I've lived in the country and the city, and everywhere in between. From Paris to Manhattan to upstate New York, I've called lots of places home. I don't think my soul was meant to stay put. And I don't think I have a favorite type of setting, either. Sometimes I need the craziness of the city, sometimes the calmness of the country.
But what I do need is a better sense of what I'm doing with my life. For the past 15 years or so, I've let random people and events push me from one place/job/life to another. A boyfriend wants to move to Paris? I went. A friend has an extra room in Barcelona? I was there in two weeks time.

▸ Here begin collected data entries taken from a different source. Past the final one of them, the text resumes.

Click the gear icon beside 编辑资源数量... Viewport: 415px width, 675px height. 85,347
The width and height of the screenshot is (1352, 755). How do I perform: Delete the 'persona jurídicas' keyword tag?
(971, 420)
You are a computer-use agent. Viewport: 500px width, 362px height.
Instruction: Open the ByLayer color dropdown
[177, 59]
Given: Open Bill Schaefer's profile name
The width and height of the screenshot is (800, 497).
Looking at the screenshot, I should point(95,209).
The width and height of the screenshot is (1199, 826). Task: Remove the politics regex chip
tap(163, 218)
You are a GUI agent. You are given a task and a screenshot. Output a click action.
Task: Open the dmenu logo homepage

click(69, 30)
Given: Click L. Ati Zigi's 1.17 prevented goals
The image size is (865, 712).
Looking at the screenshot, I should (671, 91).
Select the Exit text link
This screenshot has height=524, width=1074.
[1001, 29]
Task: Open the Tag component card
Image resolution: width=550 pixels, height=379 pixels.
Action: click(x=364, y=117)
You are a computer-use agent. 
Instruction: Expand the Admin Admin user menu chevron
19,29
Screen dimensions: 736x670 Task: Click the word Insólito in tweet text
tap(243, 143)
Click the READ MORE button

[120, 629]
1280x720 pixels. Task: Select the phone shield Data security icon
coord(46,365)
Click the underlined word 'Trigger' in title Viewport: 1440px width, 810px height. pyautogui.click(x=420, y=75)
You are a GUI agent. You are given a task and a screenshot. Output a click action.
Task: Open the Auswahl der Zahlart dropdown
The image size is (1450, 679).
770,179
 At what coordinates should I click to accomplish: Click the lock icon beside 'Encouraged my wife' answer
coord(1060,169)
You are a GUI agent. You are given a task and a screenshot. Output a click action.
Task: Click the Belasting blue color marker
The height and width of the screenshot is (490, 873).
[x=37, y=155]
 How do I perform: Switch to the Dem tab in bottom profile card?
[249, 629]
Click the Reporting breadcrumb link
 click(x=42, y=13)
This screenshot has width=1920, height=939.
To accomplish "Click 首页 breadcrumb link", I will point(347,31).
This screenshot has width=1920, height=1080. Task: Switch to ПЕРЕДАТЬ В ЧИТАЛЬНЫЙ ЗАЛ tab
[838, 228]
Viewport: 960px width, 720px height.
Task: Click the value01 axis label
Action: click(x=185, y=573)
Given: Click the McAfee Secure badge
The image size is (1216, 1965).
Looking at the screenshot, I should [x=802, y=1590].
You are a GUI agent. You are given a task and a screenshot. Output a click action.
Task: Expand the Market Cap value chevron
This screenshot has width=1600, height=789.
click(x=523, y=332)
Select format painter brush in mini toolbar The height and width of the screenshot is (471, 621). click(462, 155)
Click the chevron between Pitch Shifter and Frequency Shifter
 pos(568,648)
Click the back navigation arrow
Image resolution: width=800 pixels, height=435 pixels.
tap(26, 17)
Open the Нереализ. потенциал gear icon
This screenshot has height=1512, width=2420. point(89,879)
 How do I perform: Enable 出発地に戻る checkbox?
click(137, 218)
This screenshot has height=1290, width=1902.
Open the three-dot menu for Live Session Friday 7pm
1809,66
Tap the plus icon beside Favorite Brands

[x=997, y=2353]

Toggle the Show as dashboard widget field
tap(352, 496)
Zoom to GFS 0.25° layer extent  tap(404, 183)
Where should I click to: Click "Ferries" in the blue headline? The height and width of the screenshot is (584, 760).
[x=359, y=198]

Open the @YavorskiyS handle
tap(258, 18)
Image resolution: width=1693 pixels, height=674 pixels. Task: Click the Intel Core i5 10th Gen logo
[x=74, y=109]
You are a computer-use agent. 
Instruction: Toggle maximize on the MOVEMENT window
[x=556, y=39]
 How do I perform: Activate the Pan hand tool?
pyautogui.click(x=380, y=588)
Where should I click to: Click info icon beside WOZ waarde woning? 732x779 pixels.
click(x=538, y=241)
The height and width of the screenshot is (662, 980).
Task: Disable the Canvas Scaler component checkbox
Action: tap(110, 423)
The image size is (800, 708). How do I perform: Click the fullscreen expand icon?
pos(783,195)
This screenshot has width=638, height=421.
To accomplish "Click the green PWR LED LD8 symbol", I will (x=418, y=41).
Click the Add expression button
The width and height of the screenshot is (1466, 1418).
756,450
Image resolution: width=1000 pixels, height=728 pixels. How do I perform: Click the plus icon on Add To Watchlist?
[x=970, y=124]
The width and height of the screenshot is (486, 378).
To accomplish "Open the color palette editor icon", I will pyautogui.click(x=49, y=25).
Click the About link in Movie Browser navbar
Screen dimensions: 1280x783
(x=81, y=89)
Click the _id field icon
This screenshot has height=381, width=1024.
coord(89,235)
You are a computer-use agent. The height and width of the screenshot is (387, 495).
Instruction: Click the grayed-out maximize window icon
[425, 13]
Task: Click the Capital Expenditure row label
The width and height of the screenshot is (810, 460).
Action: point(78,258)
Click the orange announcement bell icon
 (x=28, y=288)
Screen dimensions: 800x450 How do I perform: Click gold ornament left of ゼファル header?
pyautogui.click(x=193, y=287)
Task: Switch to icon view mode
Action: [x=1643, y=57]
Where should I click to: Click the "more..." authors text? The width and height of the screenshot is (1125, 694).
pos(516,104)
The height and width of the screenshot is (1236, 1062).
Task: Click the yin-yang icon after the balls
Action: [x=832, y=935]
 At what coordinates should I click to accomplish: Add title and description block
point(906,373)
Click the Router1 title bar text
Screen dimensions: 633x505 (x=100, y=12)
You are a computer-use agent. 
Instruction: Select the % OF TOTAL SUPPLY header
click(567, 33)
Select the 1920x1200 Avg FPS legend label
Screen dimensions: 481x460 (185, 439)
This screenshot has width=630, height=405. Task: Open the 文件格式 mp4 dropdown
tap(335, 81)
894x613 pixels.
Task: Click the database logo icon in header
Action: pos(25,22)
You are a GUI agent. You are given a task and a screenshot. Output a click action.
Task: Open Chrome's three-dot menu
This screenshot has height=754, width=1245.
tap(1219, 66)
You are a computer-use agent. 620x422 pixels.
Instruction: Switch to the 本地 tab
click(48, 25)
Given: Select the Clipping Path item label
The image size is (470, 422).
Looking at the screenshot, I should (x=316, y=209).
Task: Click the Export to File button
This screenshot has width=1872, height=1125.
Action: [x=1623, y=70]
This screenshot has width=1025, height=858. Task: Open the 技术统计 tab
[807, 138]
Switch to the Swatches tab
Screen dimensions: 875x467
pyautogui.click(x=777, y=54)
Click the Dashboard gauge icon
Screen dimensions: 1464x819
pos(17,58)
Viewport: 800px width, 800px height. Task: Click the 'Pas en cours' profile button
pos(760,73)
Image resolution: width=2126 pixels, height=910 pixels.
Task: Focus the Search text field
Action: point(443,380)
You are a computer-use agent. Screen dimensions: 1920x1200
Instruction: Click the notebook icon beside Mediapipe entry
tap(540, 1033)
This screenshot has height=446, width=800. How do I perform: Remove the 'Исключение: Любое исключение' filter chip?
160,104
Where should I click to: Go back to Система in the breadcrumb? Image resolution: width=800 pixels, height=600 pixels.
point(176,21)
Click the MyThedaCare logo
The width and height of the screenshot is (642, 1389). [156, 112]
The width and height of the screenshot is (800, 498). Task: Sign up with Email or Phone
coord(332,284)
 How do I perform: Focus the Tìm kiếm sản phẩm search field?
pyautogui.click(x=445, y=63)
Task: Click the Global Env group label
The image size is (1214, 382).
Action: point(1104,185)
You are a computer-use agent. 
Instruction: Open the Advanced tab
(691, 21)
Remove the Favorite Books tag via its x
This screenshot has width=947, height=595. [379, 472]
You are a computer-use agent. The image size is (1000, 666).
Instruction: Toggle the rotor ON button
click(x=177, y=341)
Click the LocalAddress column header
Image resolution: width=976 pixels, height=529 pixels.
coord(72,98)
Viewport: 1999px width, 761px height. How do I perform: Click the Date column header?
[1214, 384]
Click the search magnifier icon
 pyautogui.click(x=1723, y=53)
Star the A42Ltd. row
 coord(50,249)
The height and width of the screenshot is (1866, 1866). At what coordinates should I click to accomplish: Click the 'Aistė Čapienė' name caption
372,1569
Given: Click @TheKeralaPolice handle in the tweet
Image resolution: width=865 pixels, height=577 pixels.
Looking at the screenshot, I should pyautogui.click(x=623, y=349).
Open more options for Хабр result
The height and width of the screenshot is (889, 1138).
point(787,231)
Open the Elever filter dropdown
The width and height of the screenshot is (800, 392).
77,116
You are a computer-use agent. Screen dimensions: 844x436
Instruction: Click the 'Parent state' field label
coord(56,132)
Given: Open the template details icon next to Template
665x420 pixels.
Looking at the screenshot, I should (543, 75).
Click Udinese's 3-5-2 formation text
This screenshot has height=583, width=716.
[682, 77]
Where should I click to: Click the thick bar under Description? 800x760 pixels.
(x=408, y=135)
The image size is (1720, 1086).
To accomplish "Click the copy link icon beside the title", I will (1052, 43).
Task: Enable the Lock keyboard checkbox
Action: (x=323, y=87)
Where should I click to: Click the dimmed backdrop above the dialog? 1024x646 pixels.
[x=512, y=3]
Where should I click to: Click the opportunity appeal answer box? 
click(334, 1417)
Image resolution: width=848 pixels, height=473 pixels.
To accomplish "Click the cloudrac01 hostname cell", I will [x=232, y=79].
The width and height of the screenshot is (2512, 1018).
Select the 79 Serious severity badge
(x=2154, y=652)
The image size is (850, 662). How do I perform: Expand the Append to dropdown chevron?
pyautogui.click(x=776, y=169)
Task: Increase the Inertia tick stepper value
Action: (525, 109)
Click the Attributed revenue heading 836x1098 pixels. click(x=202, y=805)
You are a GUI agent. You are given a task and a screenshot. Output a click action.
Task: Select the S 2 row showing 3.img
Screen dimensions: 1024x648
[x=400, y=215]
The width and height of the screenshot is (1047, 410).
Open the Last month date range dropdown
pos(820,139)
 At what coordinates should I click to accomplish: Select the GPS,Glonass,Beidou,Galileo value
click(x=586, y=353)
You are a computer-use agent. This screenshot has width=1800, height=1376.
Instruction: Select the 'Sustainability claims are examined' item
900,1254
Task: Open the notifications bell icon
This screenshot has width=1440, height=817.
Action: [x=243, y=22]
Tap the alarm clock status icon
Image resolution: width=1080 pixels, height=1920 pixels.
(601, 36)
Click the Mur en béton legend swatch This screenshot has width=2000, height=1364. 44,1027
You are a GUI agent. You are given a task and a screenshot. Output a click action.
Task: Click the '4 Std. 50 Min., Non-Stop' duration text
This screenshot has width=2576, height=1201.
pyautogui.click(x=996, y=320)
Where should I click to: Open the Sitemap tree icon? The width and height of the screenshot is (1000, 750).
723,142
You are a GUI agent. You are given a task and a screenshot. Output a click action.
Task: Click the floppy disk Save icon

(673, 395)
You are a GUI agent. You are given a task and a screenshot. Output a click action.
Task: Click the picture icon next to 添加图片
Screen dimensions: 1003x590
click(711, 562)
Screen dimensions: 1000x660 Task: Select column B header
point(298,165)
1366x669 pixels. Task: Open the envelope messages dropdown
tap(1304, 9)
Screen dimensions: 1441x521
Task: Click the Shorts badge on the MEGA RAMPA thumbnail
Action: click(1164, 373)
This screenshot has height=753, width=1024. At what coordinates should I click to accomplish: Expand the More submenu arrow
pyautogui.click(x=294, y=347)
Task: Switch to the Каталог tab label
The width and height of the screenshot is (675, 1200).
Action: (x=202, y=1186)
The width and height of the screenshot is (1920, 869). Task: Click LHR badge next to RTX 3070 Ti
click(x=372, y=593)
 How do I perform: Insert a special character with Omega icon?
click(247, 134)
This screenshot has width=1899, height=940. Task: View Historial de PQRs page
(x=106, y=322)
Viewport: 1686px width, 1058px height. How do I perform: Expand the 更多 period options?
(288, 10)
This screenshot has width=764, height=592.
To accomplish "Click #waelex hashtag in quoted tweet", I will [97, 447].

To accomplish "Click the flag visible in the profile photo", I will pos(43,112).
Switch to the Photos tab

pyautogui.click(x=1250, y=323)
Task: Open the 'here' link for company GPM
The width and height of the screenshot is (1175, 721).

I've liked these adventures, and I've learned a lot about the world. But for some reason I haven't learned enough about my own needs. (That reason has a lot to do with the fact that I learned to suppress them as a child, after my mom died and I didn't want to make my dad's life hard.) But now, my father has died too, and I'm an orphan at 38. I have no parents, no husband, no kids, and only a few friends scattered across the globe.
The only errand I have left involving my father's estate is transporting his bee collection to Delaware (from his house in upstate NY). After that's done, I can go back to Manhattan and... I don't know what. How does one go about figuring out what they want? Or, more pressingly, how does one figure out how to figure out what one wants?